Material to process |
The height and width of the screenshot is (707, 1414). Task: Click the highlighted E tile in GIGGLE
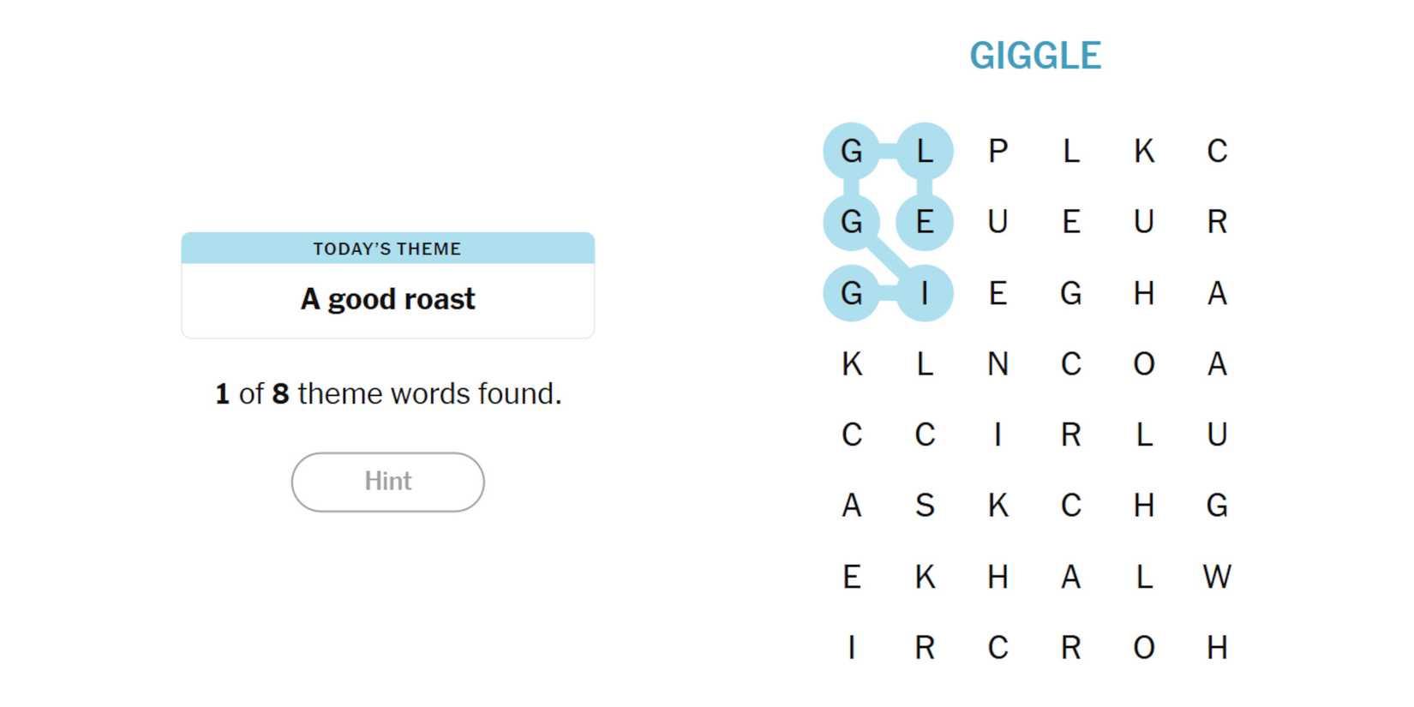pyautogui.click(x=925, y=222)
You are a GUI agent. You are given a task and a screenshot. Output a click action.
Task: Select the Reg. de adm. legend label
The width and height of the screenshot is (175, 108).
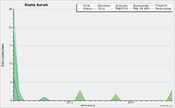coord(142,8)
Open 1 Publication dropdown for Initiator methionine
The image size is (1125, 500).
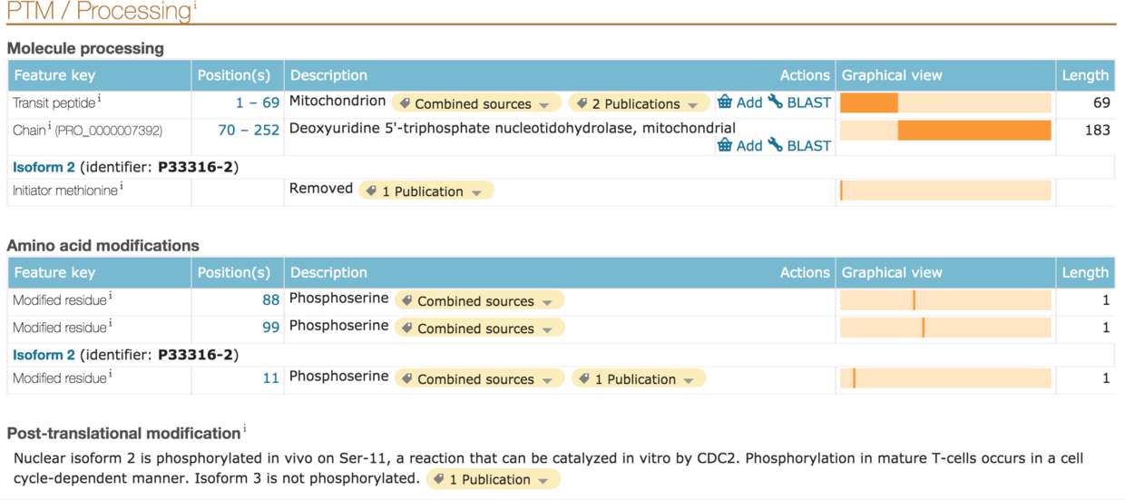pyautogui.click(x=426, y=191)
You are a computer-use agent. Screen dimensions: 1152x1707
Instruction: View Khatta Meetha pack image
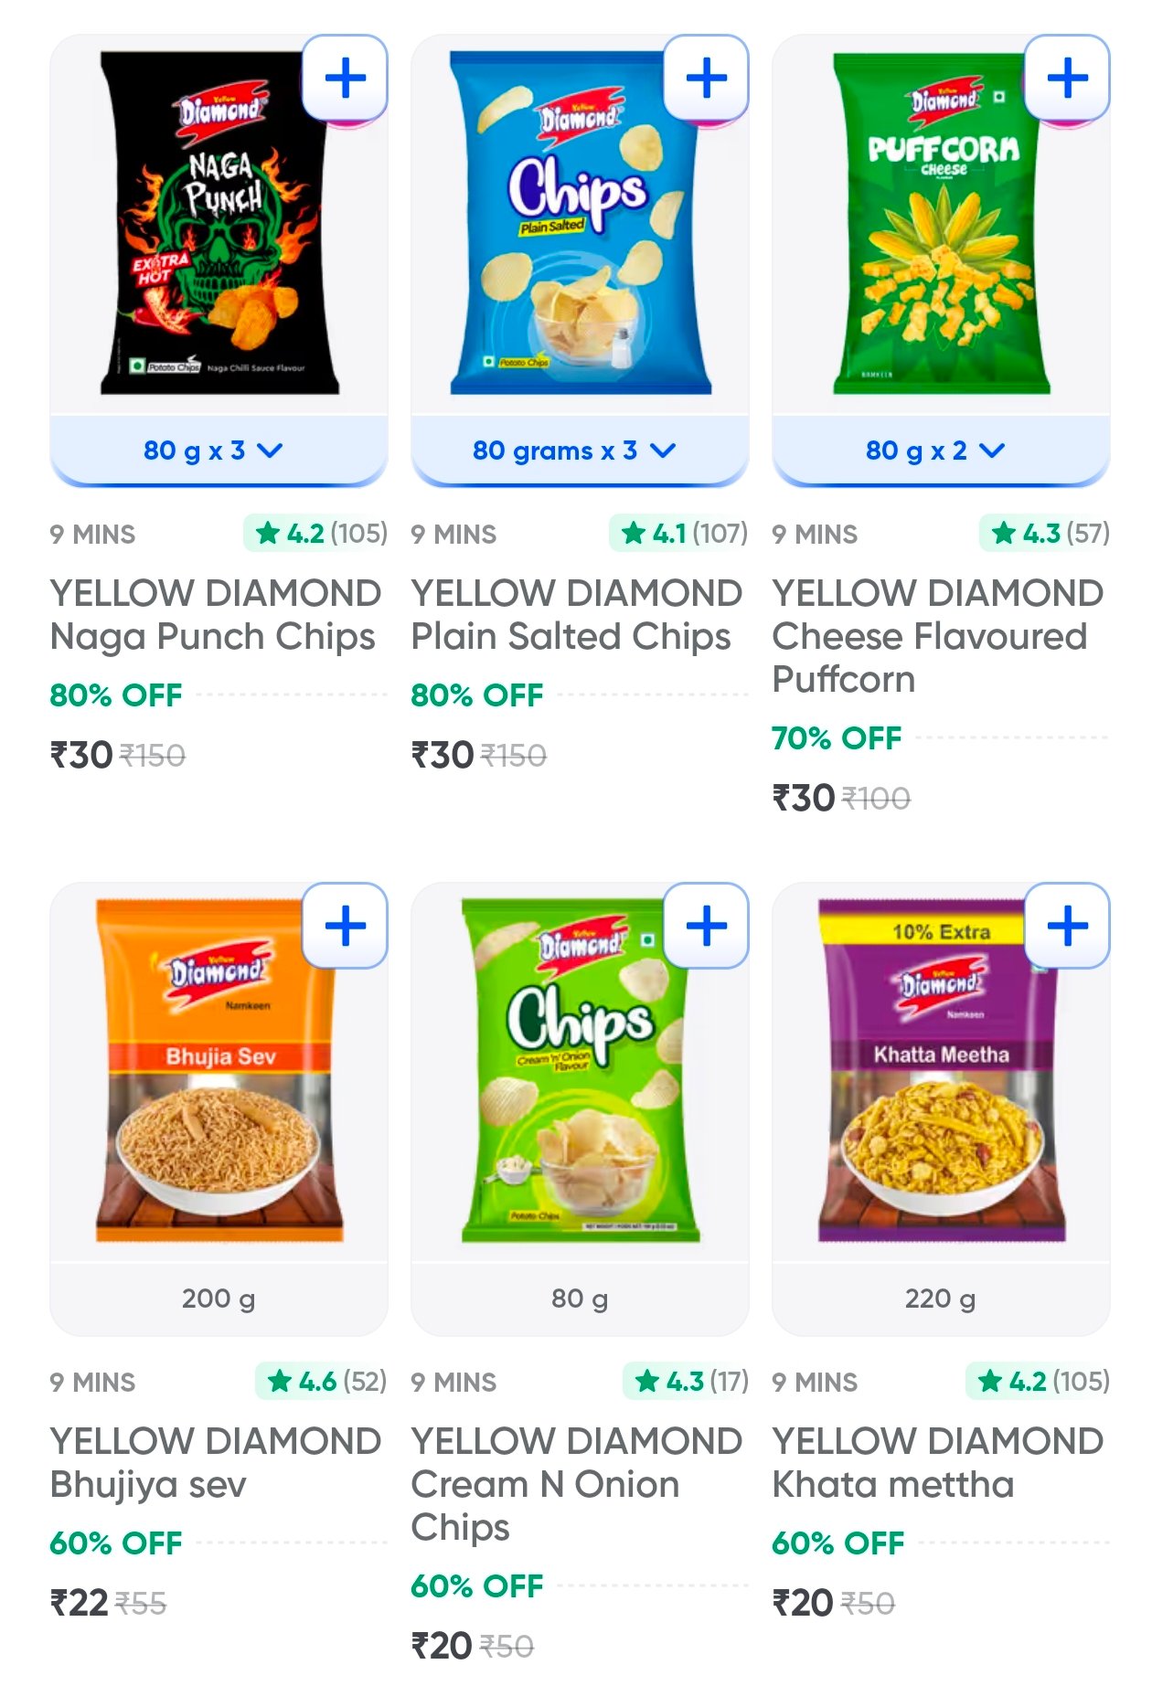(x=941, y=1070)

Task requirements | Render every line of the records above as a JSON list of strings, one string per line, with blank lines omitted and the pictures left out.

Problem solution |
[
  "The height and width of the screenshot is (707, 1414). Task: Click the highlighted E tile in GIGGLE",
  "pyautogui.click(x=925, y=222)",
  "You are a GUI agent. You are given a task and a screenshot. Output a click action.",
  "Task: Select the Reg. de adm. legend label",
  "The width and height of the screenshot is (175, 108).",
  "coord(142,8)",
  "Open 1 Publication dropdown for Initiator methionine",
  "The image size is (1125, 500).",
  "pyautogui.click(x=426, y=191)",
  "You are a computer-use agent. Screen dimensions: 1152x1707",
  "Instruction: View Khatta Meetha pack image",
  "(x=941, y=1070)"
]